*** Opening of DATASET EXCERPTS ***

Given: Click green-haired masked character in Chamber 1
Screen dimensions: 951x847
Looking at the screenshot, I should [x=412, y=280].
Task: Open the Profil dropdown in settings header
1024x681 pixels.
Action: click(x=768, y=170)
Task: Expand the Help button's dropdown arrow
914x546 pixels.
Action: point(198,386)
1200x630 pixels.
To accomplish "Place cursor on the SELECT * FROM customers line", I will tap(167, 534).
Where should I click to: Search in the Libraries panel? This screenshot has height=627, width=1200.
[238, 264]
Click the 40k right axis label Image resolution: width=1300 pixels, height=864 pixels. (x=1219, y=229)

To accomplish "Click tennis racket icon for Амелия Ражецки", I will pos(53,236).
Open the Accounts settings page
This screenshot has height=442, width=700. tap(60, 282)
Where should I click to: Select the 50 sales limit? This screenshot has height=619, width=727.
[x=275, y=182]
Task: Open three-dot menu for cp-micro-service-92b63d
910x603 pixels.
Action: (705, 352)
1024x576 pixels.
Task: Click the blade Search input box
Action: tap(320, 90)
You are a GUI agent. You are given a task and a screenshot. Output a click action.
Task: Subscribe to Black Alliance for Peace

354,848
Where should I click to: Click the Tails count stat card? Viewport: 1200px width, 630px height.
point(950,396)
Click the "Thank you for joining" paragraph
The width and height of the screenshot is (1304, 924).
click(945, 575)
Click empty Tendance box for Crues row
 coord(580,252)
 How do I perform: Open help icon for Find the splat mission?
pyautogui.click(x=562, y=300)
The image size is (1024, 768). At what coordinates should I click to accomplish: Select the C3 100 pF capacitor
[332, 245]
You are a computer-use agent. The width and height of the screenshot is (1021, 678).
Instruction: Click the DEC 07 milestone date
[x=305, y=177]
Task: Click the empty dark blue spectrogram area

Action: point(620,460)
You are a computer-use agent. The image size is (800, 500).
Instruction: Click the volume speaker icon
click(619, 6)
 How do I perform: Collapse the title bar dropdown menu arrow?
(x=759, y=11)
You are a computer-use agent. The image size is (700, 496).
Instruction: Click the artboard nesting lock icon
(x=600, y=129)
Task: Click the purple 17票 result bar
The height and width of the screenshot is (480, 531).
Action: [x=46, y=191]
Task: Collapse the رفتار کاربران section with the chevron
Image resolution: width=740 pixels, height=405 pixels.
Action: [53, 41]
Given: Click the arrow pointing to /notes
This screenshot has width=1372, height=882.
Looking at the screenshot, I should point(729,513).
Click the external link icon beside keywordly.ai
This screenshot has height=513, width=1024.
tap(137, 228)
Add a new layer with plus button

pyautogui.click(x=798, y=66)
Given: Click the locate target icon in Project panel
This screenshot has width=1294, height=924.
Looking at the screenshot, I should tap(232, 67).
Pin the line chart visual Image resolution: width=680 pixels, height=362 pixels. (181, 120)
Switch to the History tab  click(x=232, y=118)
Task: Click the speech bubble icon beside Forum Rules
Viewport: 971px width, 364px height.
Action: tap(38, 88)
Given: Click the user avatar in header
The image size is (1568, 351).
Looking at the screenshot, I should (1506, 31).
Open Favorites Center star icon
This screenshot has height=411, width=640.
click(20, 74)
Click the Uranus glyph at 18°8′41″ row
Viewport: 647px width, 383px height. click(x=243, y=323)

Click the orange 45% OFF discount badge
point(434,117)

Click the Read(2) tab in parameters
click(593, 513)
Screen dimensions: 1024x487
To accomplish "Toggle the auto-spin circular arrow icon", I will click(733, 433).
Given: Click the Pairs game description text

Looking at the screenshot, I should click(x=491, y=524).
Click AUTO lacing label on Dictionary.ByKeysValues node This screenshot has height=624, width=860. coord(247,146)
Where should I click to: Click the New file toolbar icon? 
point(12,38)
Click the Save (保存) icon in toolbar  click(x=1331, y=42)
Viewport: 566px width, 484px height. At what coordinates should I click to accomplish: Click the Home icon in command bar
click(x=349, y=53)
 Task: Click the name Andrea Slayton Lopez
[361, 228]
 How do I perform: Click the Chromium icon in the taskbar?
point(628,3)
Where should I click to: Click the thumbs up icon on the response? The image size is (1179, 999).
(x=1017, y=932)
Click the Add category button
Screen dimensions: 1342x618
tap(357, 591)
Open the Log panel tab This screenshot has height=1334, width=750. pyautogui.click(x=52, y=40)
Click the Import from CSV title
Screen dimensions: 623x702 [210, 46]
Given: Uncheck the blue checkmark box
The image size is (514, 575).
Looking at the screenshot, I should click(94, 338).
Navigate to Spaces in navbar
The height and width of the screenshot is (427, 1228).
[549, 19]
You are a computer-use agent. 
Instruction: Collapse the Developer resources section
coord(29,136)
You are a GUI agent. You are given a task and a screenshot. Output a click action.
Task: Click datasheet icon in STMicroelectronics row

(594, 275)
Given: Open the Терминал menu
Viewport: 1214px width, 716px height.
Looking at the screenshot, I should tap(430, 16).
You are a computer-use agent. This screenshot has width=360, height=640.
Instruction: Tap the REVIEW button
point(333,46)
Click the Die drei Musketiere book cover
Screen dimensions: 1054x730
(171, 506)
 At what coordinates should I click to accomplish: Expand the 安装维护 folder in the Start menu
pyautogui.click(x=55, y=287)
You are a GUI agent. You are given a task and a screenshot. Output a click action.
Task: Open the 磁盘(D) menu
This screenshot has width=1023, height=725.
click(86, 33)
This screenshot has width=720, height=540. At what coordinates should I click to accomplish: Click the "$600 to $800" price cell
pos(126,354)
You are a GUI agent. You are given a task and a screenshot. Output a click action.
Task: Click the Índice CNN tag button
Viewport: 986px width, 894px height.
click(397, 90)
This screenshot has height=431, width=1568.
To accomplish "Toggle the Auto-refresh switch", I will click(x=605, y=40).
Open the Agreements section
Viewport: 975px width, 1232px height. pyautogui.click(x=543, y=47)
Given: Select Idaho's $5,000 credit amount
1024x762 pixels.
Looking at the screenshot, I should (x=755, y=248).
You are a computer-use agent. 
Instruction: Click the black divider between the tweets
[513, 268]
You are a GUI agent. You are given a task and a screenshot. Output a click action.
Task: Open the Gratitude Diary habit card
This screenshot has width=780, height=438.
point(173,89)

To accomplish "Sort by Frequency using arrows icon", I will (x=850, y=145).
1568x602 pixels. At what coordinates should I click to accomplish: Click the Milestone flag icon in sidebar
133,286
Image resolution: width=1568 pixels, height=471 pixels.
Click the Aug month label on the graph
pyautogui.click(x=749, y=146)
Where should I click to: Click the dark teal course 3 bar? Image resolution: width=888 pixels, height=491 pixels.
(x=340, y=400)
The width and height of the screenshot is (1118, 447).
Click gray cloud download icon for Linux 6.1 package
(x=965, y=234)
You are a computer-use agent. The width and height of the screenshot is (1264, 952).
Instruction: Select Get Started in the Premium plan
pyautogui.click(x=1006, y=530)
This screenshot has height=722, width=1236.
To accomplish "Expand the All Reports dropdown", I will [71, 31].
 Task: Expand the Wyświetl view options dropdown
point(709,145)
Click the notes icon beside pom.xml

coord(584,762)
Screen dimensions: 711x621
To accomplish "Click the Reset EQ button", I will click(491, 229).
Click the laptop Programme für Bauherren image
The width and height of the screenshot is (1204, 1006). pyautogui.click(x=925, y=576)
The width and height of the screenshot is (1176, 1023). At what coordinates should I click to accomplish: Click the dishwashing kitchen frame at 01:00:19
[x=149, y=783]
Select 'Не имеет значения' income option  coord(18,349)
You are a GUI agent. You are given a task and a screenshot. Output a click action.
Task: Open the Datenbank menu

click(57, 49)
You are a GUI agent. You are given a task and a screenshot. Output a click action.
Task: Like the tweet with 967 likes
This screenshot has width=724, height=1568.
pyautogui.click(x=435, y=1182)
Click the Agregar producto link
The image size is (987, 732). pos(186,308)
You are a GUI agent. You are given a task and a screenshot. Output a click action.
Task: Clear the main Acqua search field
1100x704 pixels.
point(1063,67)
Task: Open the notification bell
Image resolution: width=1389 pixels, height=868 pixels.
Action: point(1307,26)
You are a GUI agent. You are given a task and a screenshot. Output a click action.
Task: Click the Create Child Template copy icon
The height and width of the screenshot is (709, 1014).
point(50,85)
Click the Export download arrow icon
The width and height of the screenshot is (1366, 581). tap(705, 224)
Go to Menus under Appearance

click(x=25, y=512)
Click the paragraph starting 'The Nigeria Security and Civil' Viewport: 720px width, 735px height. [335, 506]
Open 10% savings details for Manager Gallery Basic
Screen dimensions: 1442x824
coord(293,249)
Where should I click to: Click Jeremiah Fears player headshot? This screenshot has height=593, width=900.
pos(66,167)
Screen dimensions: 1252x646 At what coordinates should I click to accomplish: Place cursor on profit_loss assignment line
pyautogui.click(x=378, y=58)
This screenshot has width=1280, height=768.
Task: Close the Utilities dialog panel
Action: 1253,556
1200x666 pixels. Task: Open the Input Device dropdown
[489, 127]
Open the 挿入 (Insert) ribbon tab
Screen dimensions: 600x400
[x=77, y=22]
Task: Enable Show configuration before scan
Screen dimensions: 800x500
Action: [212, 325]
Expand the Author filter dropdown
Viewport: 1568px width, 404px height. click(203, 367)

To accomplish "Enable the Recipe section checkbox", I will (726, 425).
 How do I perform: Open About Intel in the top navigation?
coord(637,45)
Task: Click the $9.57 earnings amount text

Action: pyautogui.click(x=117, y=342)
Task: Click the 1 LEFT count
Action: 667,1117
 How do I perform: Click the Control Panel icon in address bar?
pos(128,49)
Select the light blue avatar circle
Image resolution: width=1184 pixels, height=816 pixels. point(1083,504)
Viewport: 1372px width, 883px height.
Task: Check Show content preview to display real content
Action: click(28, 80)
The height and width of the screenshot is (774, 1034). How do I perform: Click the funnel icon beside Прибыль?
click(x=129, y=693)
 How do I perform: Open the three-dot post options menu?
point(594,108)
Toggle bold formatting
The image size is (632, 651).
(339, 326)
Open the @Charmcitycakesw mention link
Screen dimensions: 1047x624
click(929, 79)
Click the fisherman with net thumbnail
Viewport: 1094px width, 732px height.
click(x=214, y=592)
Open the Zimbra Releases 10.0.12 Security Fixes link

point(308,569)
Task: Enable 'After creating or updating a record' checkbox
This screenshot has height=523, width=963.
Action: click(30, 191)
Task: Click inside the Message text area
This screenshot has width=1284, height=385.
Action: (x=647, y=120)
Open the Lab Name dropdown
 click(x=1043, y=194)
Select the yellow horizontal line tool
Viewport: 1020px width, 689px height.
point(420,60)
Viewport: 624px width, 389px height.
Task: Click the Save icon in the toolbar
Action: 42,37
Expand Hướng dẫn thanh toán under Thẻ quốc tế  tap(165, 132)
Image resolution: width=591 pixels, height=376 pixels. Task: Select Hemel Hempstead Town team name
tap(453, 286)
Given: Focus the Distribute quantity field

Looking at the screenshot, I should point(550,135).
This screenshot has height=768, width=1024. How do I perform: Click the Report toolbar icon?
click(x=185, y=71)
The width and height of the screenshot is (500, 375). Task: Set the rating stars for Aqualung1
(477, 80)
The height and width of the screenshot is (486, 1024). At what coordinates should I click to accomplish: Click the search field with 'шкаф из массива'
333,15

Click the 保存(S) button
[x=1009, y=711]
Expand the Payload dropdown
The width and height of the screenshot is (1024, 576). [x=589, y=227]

*** Close of DATASET EXCERPTS ***

# TASK STATEMENT
Where the listing above has a line with "This screenshot has width=724, height=1568.", start there, and output every line exactly through the line with "Task: Enable Show configuration before scan", which is also included.

# WRITTEN ANSWER
This screenshot has width=724, height=1568.
pyautogui.click(x=435, y=1182)
Click the Agregar producto link
The image size is (987, 732). pos(186,308)
You are a GUI agent. You are given a task and a screenshot. Output a click action.
Task: Clear the main Acqua search field
1100x704 pixels.
point(1063,67)
Task: Open the notification bell
Image resolution: width=1389 pixels, height=868 pixels.
Action: point(1307,26)
You are a GUI agent. You are given a task and a screenshot. Output a click action.
Task: Click the Create Child Template copy icon
The height and width of the screenshot is (709, 1014).
point(50,85)
Click the Export download arrow icon
The width and height of the screenshot is (1366, 581). tap(705, 224)
Go to Menus under Appearance

click(x=25, y=512)
Click the paragraph starting 'The Nigeria Security and Civil' Viewport: 720px width, 735px height. [335, 506]
Open 10% savings details for Manager Gallery Basic
Screen dimensions: 1442x824
coord(293,249)
Where should I click to: Click Jeremiah Fears player headshot? This screenshot has height=593, width=900.
pos(66,167)
Screen dimensions: 1252x646 At what coordinates should I click to accomplish: Place cursor on profit_loss assignment line
pyautogui.click(x=378, y=58)
This screenshot has width=1280, height=768.
Task: Close the Utilities dialog panel
Action: 1253,556
1200x666 pixels. Task: Open the Input Device dropdown
[489, 127]
Open the 挿入 (Insert) ribbon tab
Screen dimensions: 600x400
[x=77, y=22]
Task: Enable Show configuration before scan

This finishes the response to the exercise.